Item 4. Terms of This Tender Offer.
(a) (1) (i) Subject to the conditions set forth in the Offer to Purchase, the Fund will purchase up to the Offer Amount in tendered Units, subject to any extension, amendment and/or increase of the Offer to Purchase.
(ii) The purchase price of Units tendered to the Fund will be their net asset value as of the Valuation Date, less any Early Withdrawal Charge, subject to any extension, amendment and/or increase of the Offer to Purchase.

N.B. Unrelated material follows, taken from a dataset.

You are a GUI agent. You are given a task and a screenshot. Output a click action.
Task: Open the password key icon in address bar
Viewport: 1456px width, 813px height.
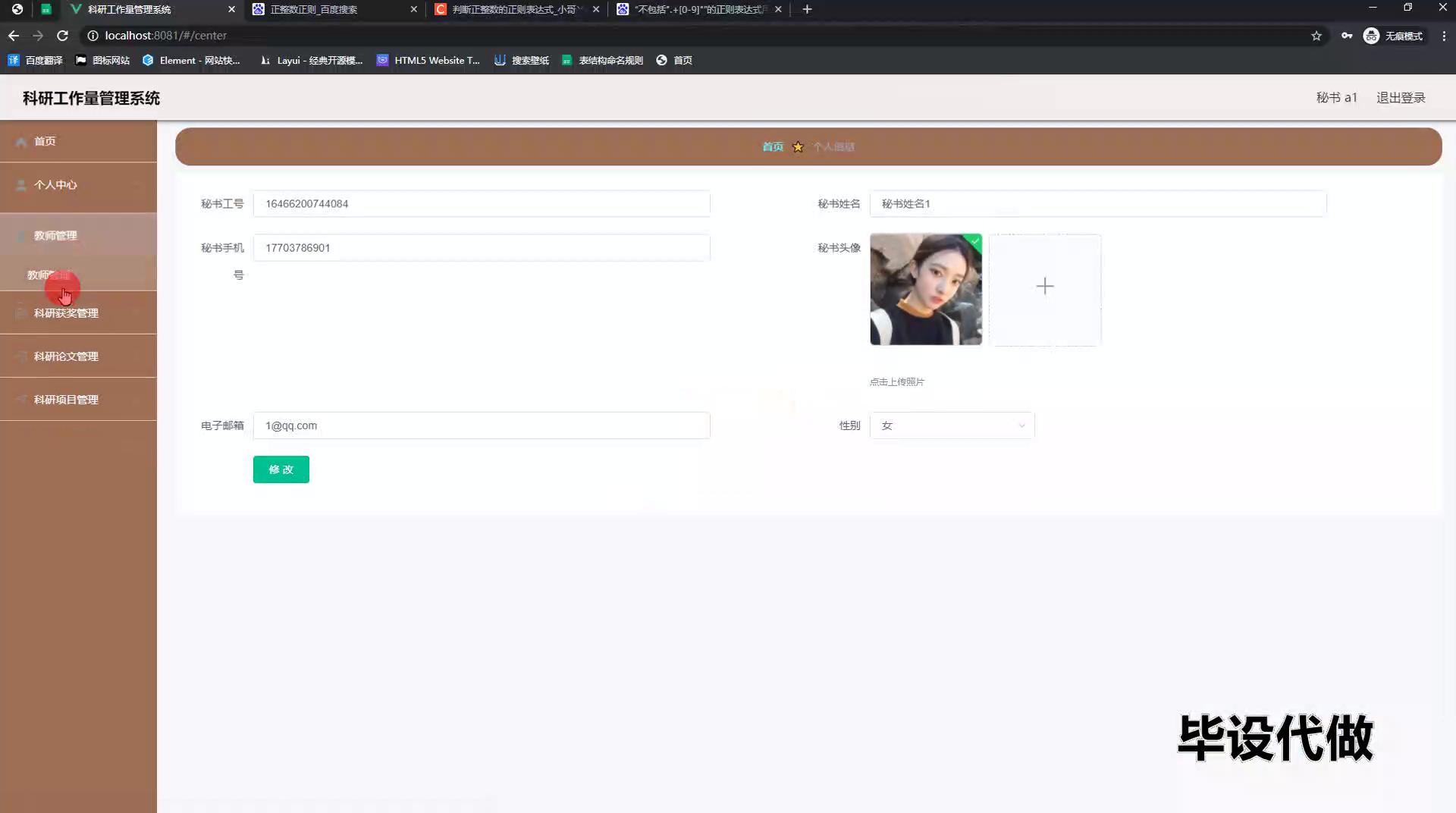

| ● | The Fund intends to make an initial payment (“Initial Payment”) for repurchased Units as follows: (A) for Unitholders from whom the Fund accepts for repurchase only a portion of their Units, the Fund intends to pay 100% of the unaudited net asset value of the Units repurchased determined as of the Valuation Date, less any Early Withdrawal Charge relating to such Units; and (B) for Unitholders from whom the Fund accepts for repurchase all of their Units, the Fund intends to pay 95% of the unaudited net asset value of the Units repurchased determined as of the Valuation Date, less any Early Withdrawal Charge relating to such Units. Initial Payments in connection with tenders generally will be made as of the later of (1) the 45th day after the Valuation Date, or (2) in the sole discretion of the Adviser, if the Fund has requested withdrawals of its investment from any Investment Funds in order to fund the repurchase of Units, within ten Business Days after the Fund has received at least 95% of the aggregate amount so requested to be withdrawn by the Fund from the Investment Funds. The Fund may establish an escrow to hold funds or otherwise earmark funds (including investments) reasonably determined by the Board to be needed to make both the Initial Payment and, if the Initial Payment is less than 100% of the unaudited net asset value, the balance of such estimated net asset value. The Fund will pay the balance, if any, of the purchase price (the “Final Payment”) based on the audited financial statements of the Fund for the fiscal year in which such repurchase was effective. This amount will be subject to adjustment upon completion of the annual audit of the Fund’s financial statements for the fiscal year in which the repurchase is effected. |
| ● | Although the amounts required to be paid by the Fund will generally be paid in cash, the Fund may under certain limited circumstances pay all or a portion of the amounts due by an in-kind distribution of securities. |
The repurchase of Units is subject to regulatory requirements imposed by the SEC. The Fund’s repurchase procedures are intended to comply with such requirements. However, in the event that the Board determines that modification of the repurchase procedures described above is required or appropriate, the Board will adopt revised repurchase procedures as necessary to ensure the Fund’s compliance with applicable regulations or as the Board in its sole discretion deems appropriate. Following the commencement of an offer to repurchase Units, the Fund may suspend, postpone or terminate such offer in certain circumstances upon the determination of a majority of the Board, including a majority of the Managers that are “not interested” as that term is defined under the 1940 Act (“Independent Managers”), that such suspension, postponement or termination is advisable for the Fund and its Unitholders, including, without limitation, circumstances as a result of which it is not reasonably practicable for the Fund to dispose of its investments, to determine the value of its net assets, or other unusual circumstances.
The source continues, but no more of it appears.